1 System Description
ADAS control of a vehicle provides quality-of-life and safety benefits in addition to making the relatively
mundane act of driving safer and less difficult. The quality-of-life features include the ability of a vehicle to
park itself, or to determine whether a lane change is possible, and provide features like automatic cruise
control—where a vehicle maintains a constant distance with respect to the car ahead of it, essentially,
tracking the velocity of the car in front of it. Autonomous braking and collision avoidance are safety
features that prevent accidents caused by driver inattention. These features work by observing the area in
front of a car and alerting the ADAS subsystems if obstacles are observed that are likely to hit the car.

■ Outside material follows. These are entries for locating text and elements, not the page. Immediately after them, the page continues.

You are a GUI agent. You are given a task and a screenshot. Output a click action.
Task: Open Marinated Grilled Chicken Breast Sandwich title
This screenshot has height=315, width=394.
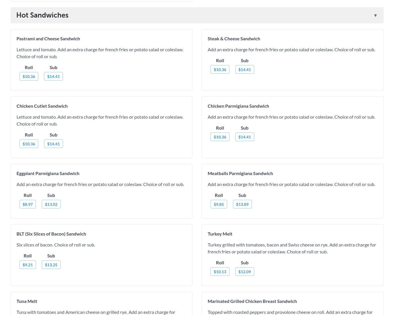point(252,301)
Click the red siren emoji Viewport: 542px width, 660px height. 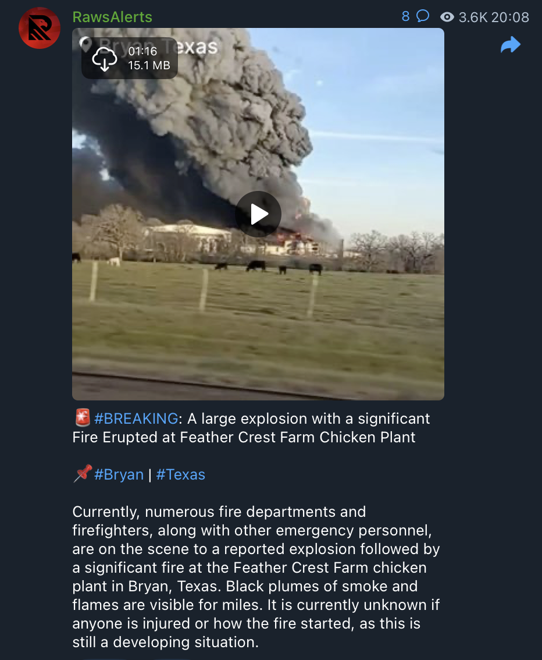[83, 418]
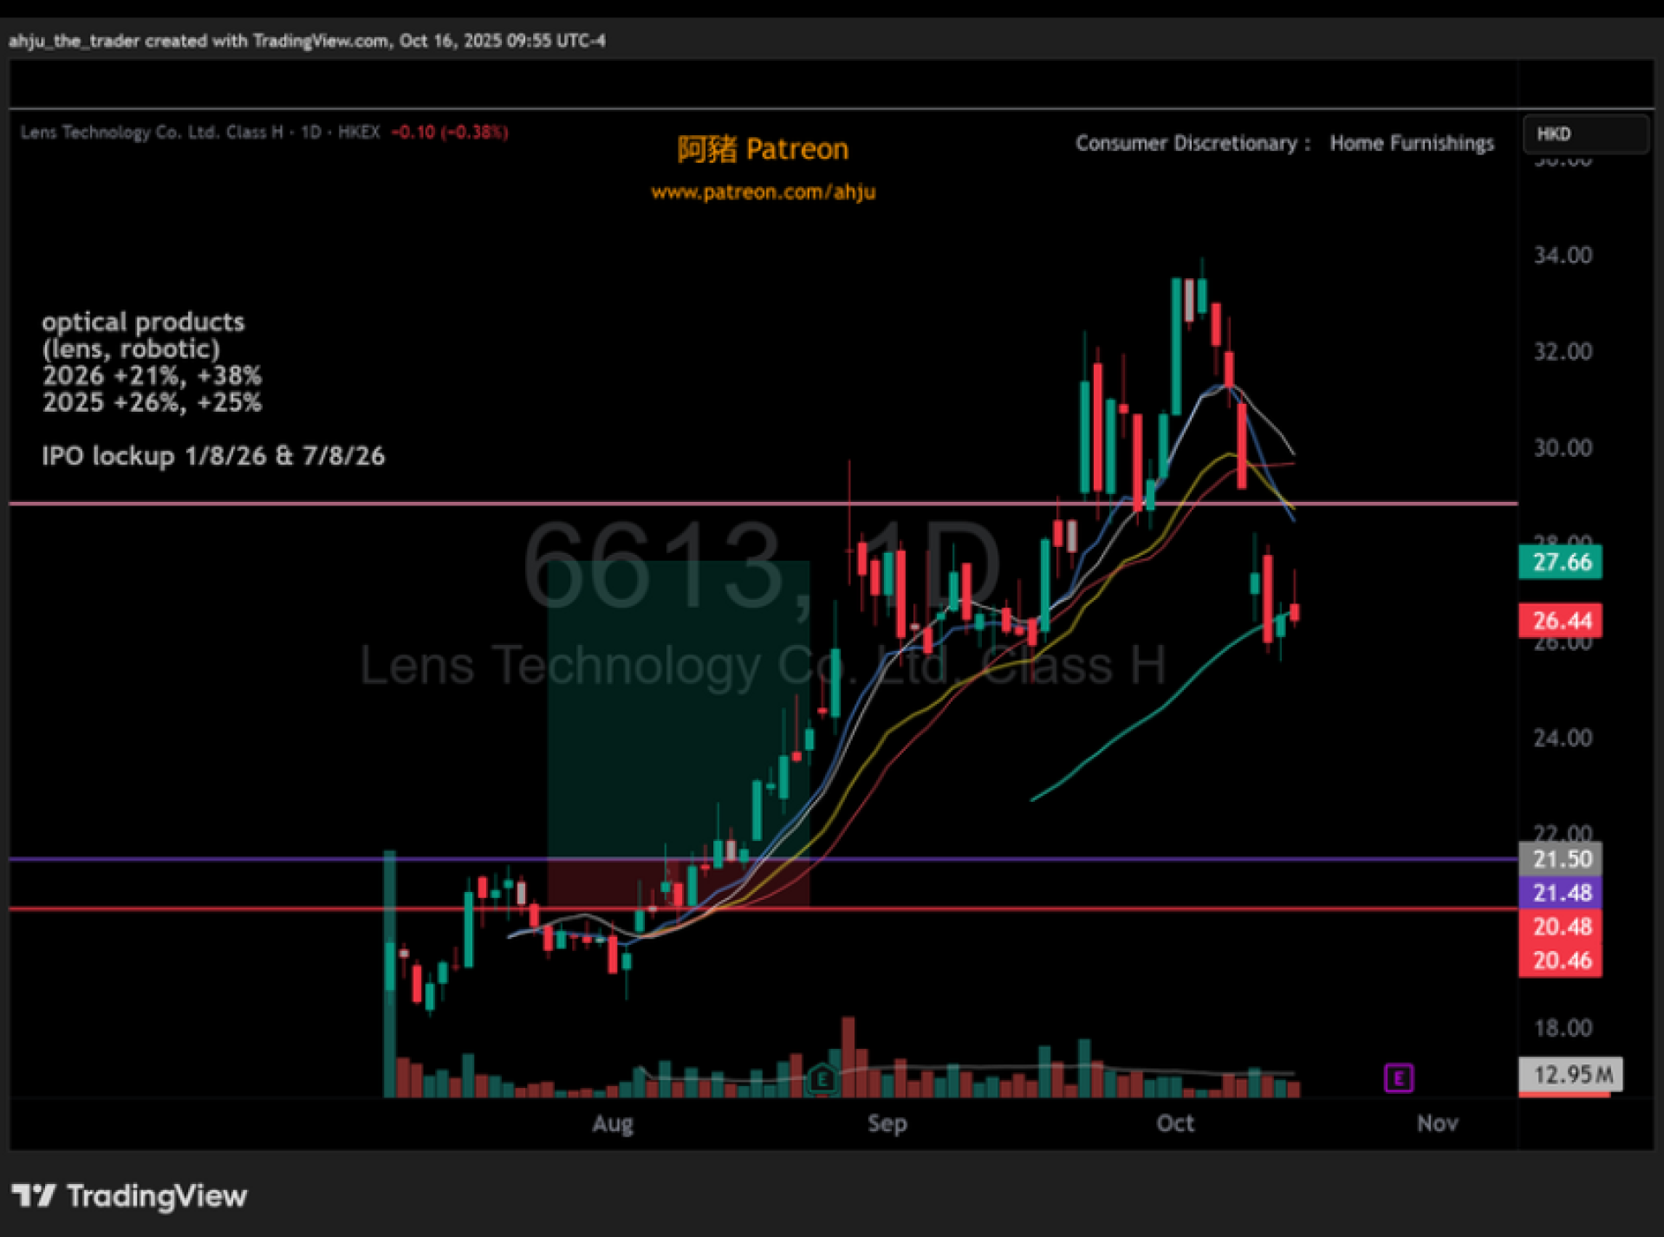Select the gray 21.50 price label

[x=1560, y=859]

Implementing these technologies requires a variety of sensors to detect obstacles in the environment and
track their velocities and positions over time.
1.1 Why Cascade Radar?
Frequency-modulated continuous-wave (FMCW) radars allow the accurate measurement of range and
relative velocity of obstacles and other vehicles; therefore, radars are useful for autonomous vehicular
applications (such as parking assist and lane change assist) and car safety applications (autonomous
breaking and collision avoidance). An important advantage of radars over camera and light-detection-and-
ranging (LIDAR)-based systems is that radars are relatively immune to environmental conditions (such as
the effects of rain, dust, and smoke). FMCW radars can work in complete darkness and also bright
daylight (radars are not affected by glare) because they transmit and receive electromagnetic waves.

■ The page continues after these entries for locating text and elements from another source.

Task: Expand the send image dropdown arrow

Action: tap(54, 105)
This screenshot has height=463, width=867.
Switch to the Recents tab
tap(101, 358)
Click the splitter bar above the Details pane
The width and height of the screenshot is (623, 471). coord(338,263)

When compared with ultrasound, radars typically have a much longer range and much faster time of
transit for their signals.
Despite the many advantages of radar technology, in many cases, automotive manufacturers today still
use camera sensors as the primary sensor technology used to make final safety decisions in the system.
The radar sensor is being used as the secondary sensor; meaning, the vehicle system receives the Radar
warning, but decides to take an action only upon the camera sensor verification. The main reason is
limitation in radar angular resolution. The radar sensors deployed today in most vehicles lack the ability to
distinguish between static objects with the same range and same relative velocity.

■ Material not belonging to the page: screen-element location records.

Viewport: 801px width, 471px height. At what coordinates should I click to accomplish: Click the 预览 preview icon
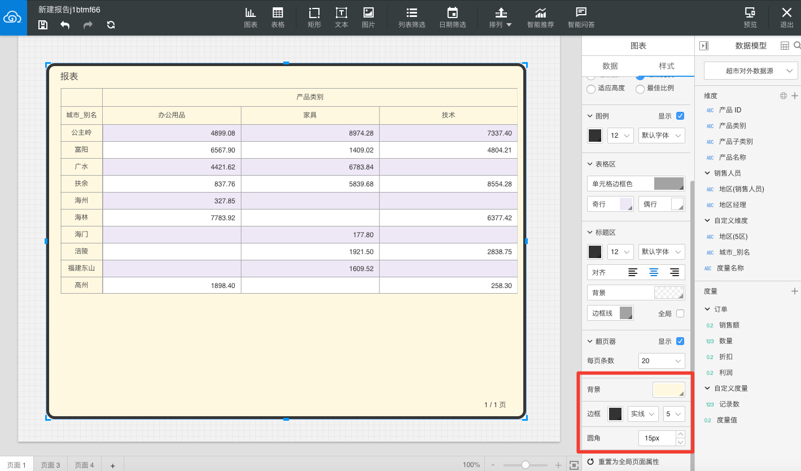coord(750,18)
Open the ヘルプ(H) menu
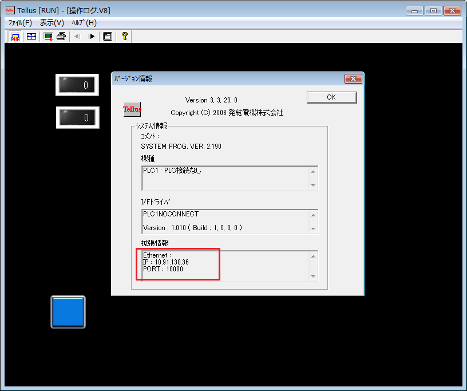The height and width of the screenshot is (391, 467). 84,22
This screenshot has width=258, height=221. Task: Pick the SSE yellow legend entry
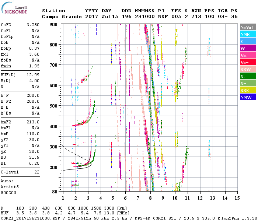point(247,91)
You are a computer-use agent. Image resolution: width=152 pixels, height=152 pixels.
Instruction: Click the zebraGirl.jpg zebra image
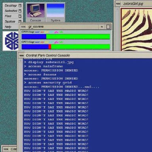137,29
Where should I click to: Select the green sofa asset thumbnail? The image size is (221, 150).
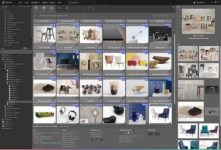pos(44,114)
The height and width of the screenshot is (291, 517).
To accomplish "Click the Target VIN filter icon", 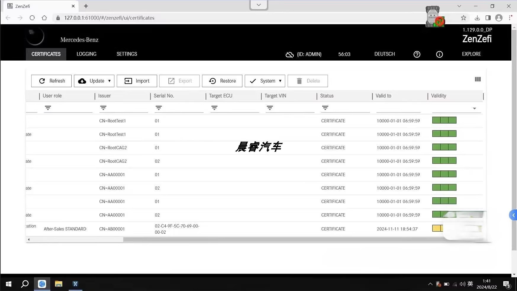I will 270,108.
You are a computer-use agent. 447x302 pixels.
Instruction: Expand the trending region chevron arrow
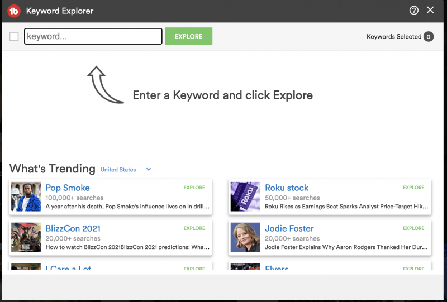(149, 170)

Today, a typical front radar sensor has about a 5-degree angular resolution that corresponds to the ability
of the sensor to distinguish between objects that are 8.5 m apart at 100 m. Objects that are closer than
8.5 m appear as one object. For example, a vehicle stopped in the right lane, might look like a shoulder
road street lamp for example, and therefore would be ignored by the safety system.
This is about to change with the introduction of the Imaging Radar solution from Texas Instruments (TI).
The TI Imaging Radar is a four-chip cascade solution, that acts like a single-chip sensor but achieves
20Log10(N
TX
) SNR gain in TX beamforming mode and 360/(N*pi) angular resolution (N is the number of
virtual antennas in a MIMO configuration).
Using the TI Imaging Radar solution, we can distinguish between static objects 0.6 degrees apart with all
antennae placed in single dimension linearly, and reach a 350-m object detecting range(angular resolution
is dependent on the antenna configuration and the number of TX/RX antennae).
This performance enables TI Imaging Radar to become the primary sensor in the vehicle and enhance
safety across weather and visibility conditions by providing a high-resolution image for both static and
moving objects.
1.2 TI Cascade Radar Design
TIDEP-01012 is an introductory application that demonstrates both a long-range beam-forming
configuration, and a shorter range, high-angular resolution MIMO configuration. This reference design can
be used as a starting point to design a standalone sensor for a variety of long range and imaging radar
applications. The TI Cascade RF reference design has demonstrated automobile target detection in
excess of 350 m along with 1.4 degree angular resolution.